I live in Los Angeles in a little apartment above an old vinyl record shop. The building is old, has creaky floors and the lights flicker from time to time but I am really proud to call it mine. You can find plants everywhere in my home and the walls are covered with different posters of my favorite bands. I keep my keyboard and guitar by the window so I can write music while people watching. I stayed in LA because this is the city where everything happened it. It is where I lost myself and where I'm slowly finding my voice again. After finally breaking free from the agency that controlled everything I did.
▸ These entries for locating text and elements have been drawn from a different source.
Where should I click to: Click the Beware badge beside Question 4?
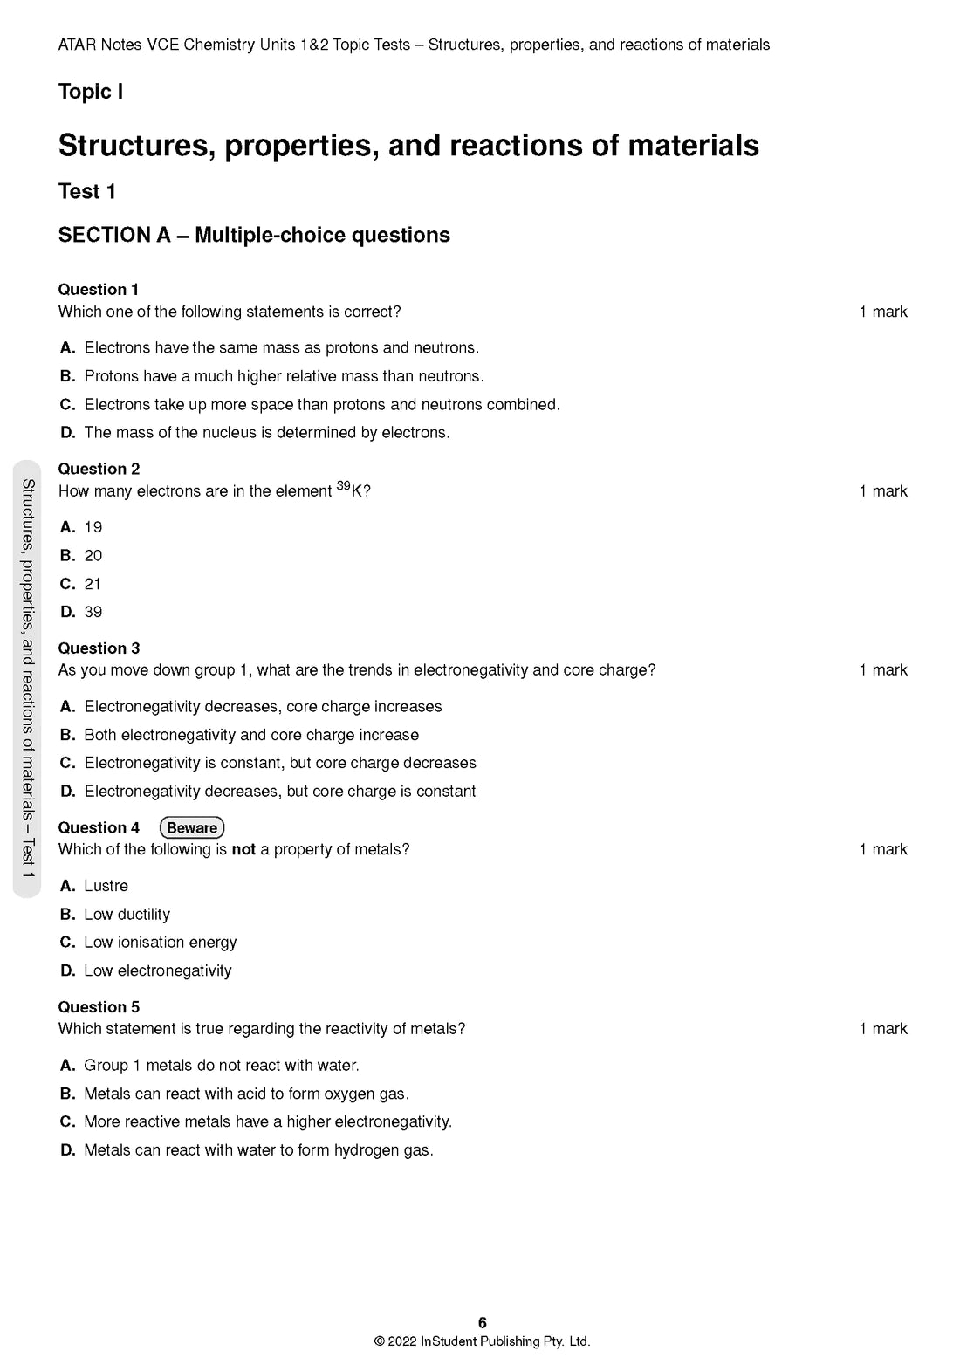(x=192, y=827)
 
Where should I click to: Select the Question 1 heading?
(x=98, y=290)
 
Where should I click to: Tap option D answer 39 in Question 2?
(x=93, y=612)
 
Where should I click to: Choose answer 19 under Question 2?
(x=93, y=527)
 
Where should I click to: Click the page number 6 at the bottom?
(x=483, y=1323)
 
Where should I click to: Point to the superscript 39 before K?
(x=343, y=486)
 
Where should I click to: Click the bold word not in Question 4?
(x=243, y=849)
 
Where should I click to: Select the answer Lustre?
(x=106, y=886)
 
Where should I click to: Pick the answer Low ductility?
(x=127, y=914)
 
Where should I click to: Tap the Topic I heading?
(x=91, y=92)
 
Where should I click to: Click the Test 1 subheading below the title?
(x=86, y=191)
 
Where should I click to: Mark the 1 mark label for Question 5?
(x=882, y=1029)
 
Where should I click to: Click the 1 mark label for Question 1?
(x=882, y=312)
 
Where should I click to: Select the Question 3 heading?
(x=99, y=648)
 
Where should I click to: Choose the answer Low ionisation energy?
(x=161, y=943)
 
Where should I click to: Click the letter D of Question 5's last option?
(x=67, y=1150)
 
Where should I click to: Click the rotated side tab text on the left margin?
(x=28, y=678)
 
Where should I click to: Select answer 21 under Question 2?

I'm starting over to make music that is real and stand up the industry that chews up and abuses their artists.
I work part-time at the vinyl shop downstairs. It’s quiet most days. The owner’s easygoing, and they let me control the playlist, so I get to fill the space with music I love or stuff I’m working on. It’s a good day job. Steady, simple, plus it below my home so I don't have to travel to far. At night I play at small underground shows, warehouse parties, or different venues. Nothing major but I love these types of locations because I get to test out new songs to see what sticks. I've also got a bit tucked away from my big pop star days. Not a huge fortune but enough to give me some breathing room.
My ambition is to make music that is a real reflection of who I am with no one telling me how to sound or who to be. I want to stand up to the music industry that controls young artists and discards them when they are no longer seen as "profitable" or easy to control. I've seen what it does. I survived it. Now I want to fight back. Becoming a magical girl is a declaration of me saying "I'm tired of being quiet" and using this power to protect the vulnerable artists. Plus to show the industry that they can't keep burying their abuse with money and "glitter." I'll put myself on the line, again and again, it it means making a space for those who deserve to be heard. I've already lost everything once and I'm not afraid to brush against death if it means I can save another person.